(Instructions for the task)
Nothing should be left out. Give all the data again exactly as written.

(Material for this task)
■ ■ ■ ■ ■ ■ ■

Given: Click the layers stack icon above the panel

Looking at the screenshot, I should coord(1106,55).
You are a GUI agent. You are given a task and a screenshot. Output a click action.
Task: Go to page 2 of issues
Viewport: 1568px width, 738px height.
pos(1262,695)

■ ■ ■ ■ ■ ■ ■

(Exercise result)
Given: Click the layers stack icon above the panel

Looking at the screenshot, I should coord(1106,55).
You are a GUI agent. You are given a task and a screenshot. Output a click action.
Task: Go to page 2 of issues
Viewport: 1568px width, 738px height.
pos(1262,695)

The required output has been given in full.